La notte dopo che è nato, sono dovuto tornare a casa. Lo avrei rivisti il mattino seguente e avevo davanti a me una notte da solo in casa. L’ultima, a cavallo tra il vecchio e il nuovo mondo.
Dvořák, quella notte, mi ha strappato il cuore dal petto.

Portarlo oggi — ancora così piccolo — alla Filarmonica di Berlino, è stato un azzardo clamoroso. Non sapevo quando sarebbe ricapitata l’occasione, magari tra anni.
In metro ho cominciato a sudare freddo — sarebbe andata malissimo, mi avrebbe odiato, avrebbe ripudiato la musica classica, sarebbe diventato un dj, sarebbe finito in uno scantinato di Neukölln a drogarsi.
Erano due settimane abbondanti che ci preparavamo. Ho dovuto mentirgli clamorosamente e dirgli che andavamo a sentire Mozart (tutt’ora è convinto che oggi il direttore d’orchestra fosse lui), che è il suo preferito. Ho portato anche le me cuffie Bose, nel caso potesse spaventarsi all’Allegro con fuoco.
E invece: ha dormito. Si è goduto l’atmosfera, ha applaudito i primi due movimenti, mi sussurrava nell’orecchio come gli avevo insegnato, mi ha detto “Che bello Babbo”, poi mi si è arrampicato addosso ed è crollato.

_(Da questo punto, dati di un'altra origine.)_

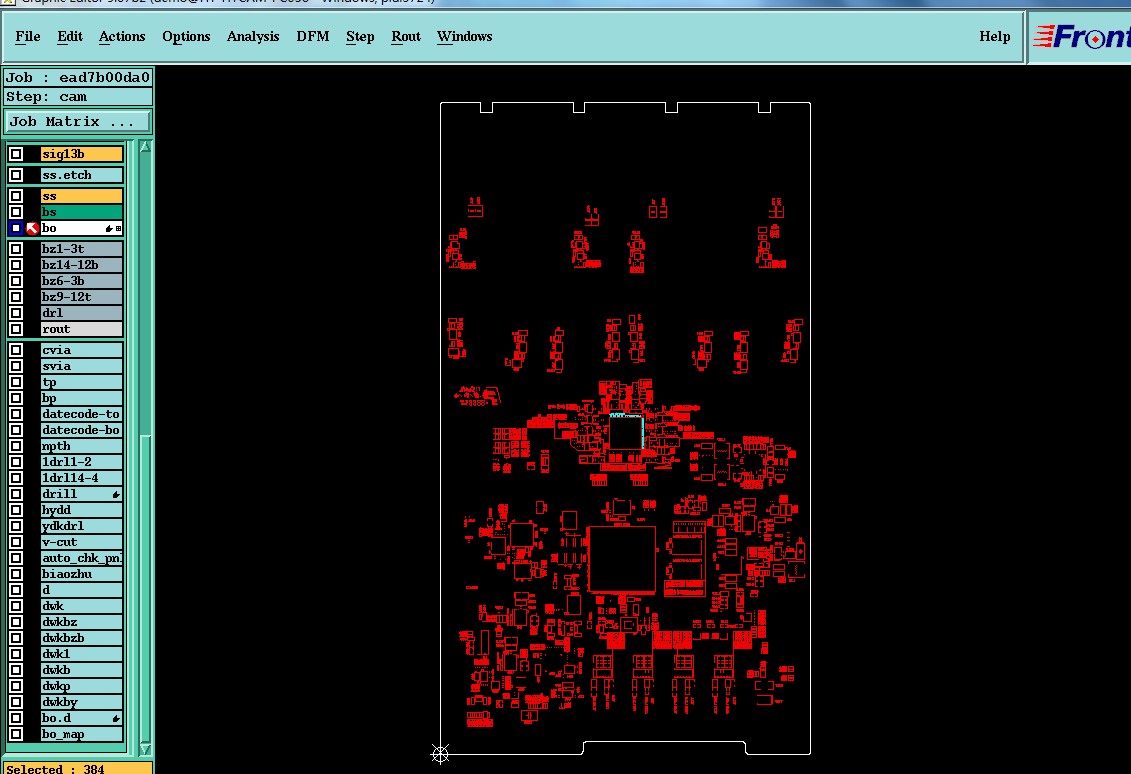
Task: Open the DFM menu
Action: 312,37
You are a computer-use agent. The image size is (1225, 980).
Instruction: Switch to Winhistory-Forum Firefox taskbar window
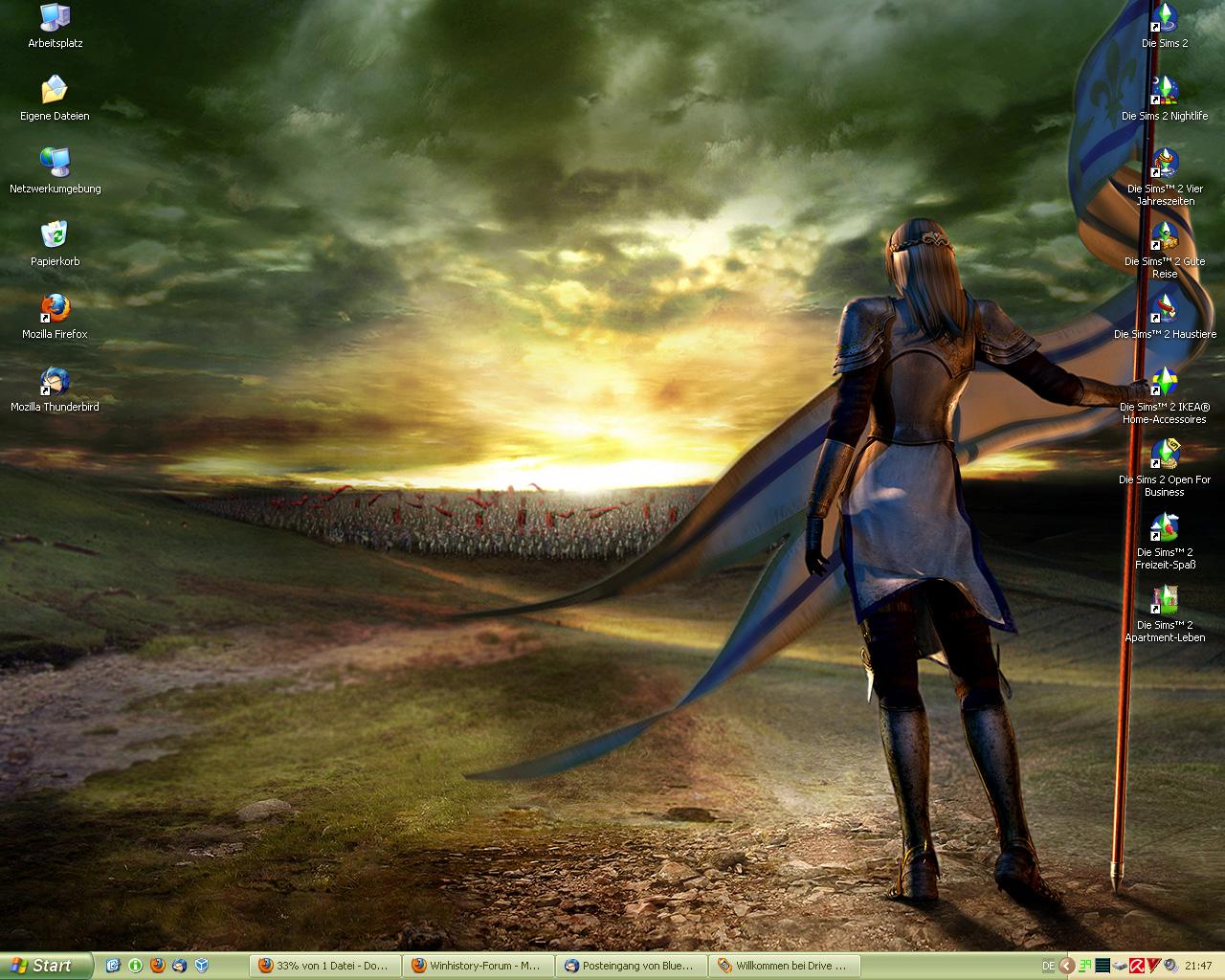click(478, 966)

E io lì, emozionantissimo, a viaggiare nei ricordi. Ho sognato così a lungo questo momento. Non avrebbe potuto essere più bello di così.
Lo ha svegliato lo scroscio finale di applausi, si è destato come uno studente colto a sonnecchiare durante l’interrograzione, e ha battuto le mani con mezzo occhio aperto. Poi ha negato di essersi addormentato.

Eccolo qui, il Nuovo Mondo, esplosivo, travolgente: l’Amore.

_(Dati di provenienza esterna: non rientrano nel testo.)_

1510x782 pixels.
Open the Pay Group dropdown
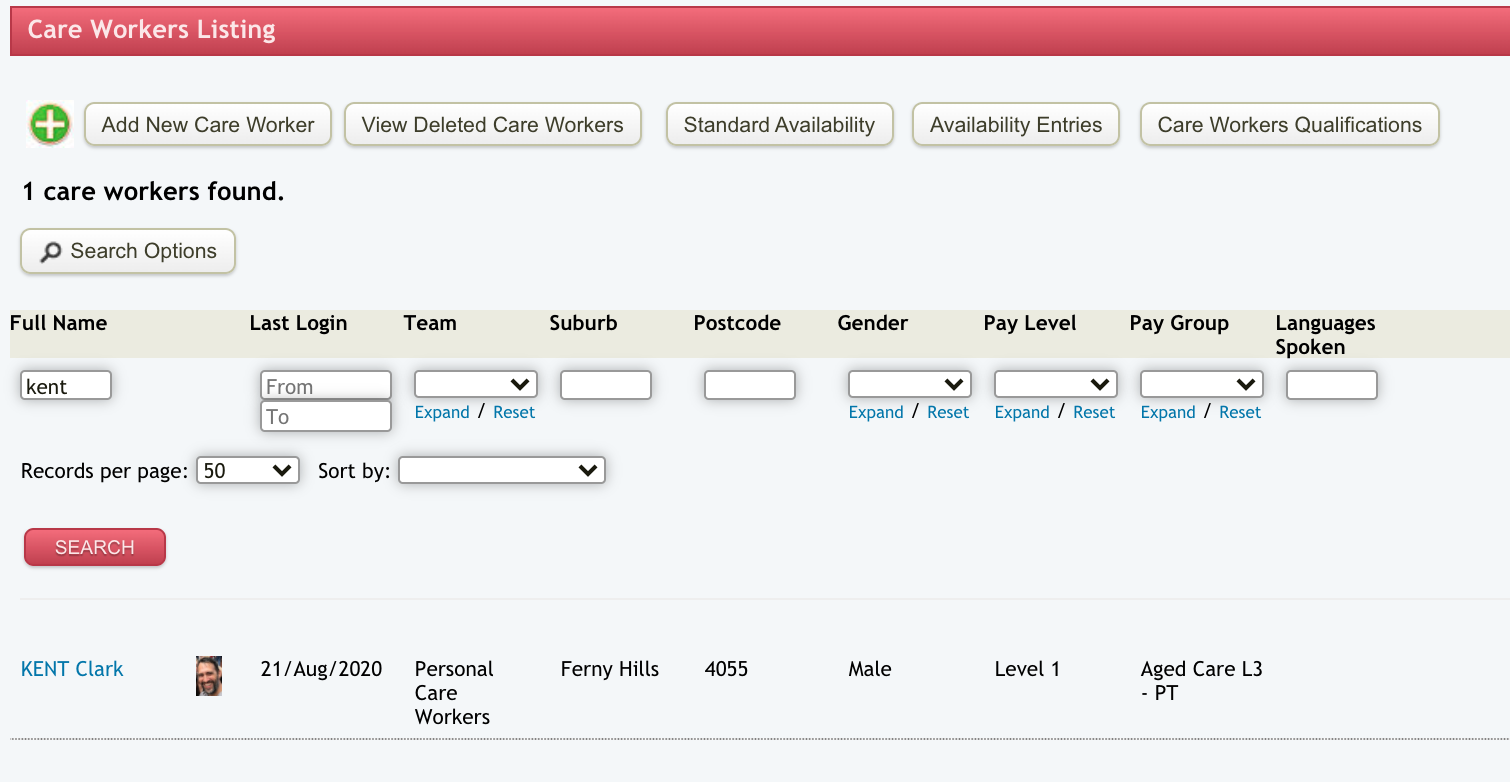pos(1201,384)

Dvořák ha saputo cogliere la potenza esplosiva della rivoluzione. Quel passaggio così incerto che tutti noi prima o poi viviamo, nel muoverci verso l’ignoto. Non è un caso che Neil Armstrong volle portare con sé un disco della Nona sull’Apollo 11. E osservare la Terra, così distante, sognando un mondo nuovo, oltre i confini dello spazio. E abbracciare l’Infinito.